Segment Start: Page text
The menu, which is the same for lunch and dinner and covers all areas of the restaurant, is divided into raw bar, soup and salad, dim sum, hot and cold appetizers and “signature mains.” Added to this are classic and “signature” rolls; nori taco (taco cases made of nori and holding luxury assemblies, like king crab and wagyu beef); and an à la carte section to build nigiri sushi or sashimi combos of your own.

Of the many dishes we tried, the nori tacos of top-grade A5 wagyu and Spanish-caught tuna presented on a vast block of Himalayan salt, with a delicate topping of olive, avocado and mustard soy sauce were among the most spectacular, as visually arresting as they were delicious to eat. Hot on their heels came an extravagant Toro tartar with caviar, served over ice and bathed in soy sauce, and a dim sum sampler. These were four beautifully presented, individual ‘jewel-cases,’ with edamame, crystal shrimp and shredded duck, fresh and piping hot in the steamer. 

Next up came that old dependable, miso black cod — here cooked slightly “wetter” than is usual, so that the pearls of flesh did not fall so uniformly but none the worse for that. In a second main dish, meanwhile, slices of deep-flavored prime ribeye, sizzled under a beguiling wafu (slightly sweet, slightly sour, with a touch of fruit) sauce.
Segment End: Page text
Reproduce the passage of the restaurant review that starts with "Next up came" and goes on through "of fruit) sauce.", word for word.
Segment Start: Supplied data
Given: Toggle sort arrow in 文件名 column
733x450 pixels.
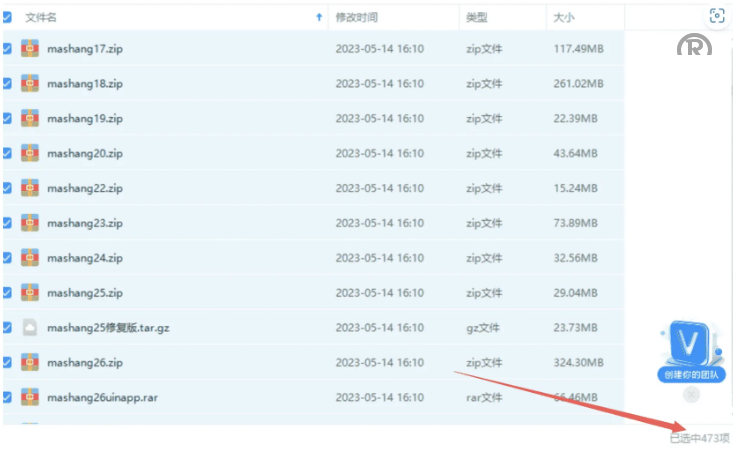Looking at the screenshot, I should click(319, 17).
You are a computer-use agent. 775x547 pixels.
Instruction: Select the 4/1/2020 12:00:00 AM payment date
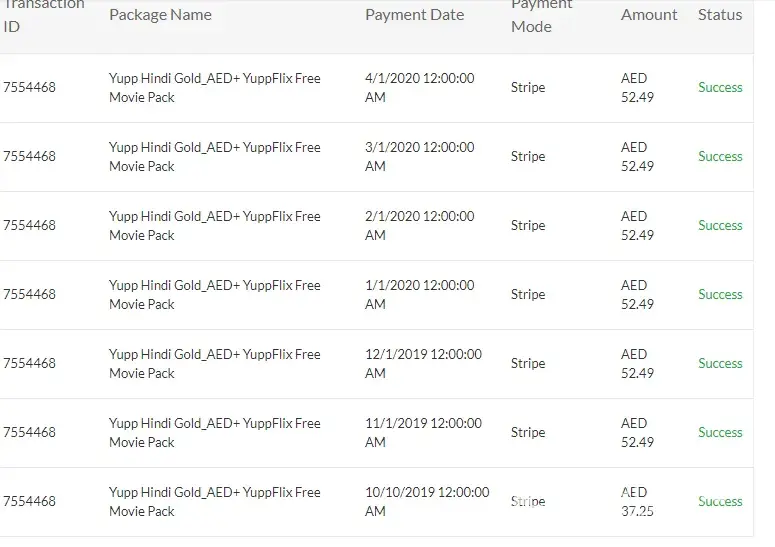[420, 88]
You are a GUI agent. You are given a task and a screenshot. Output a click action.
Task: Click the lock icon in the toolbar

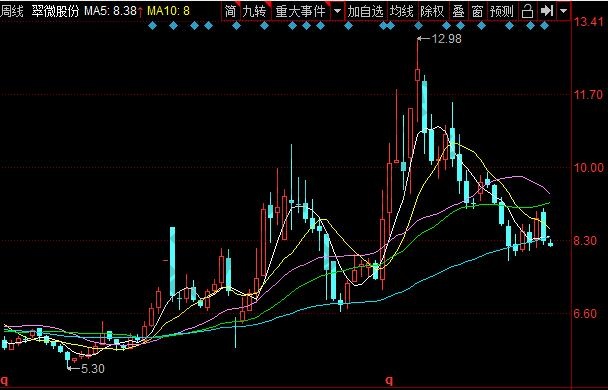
Segment End: Supplied data
Task result →
Next up came that old dependable, miso black cod — here cooked slightly “wetter” than is usual, so that the pearls of flesh did not fall so uniformly but none the worse for that. In a second main dish, meanwhile, slices of deep-flavored prime ribeye, sizzled under a beguiling wafu (slightly sweet, slightly sour, with a touch of fruit) sauce.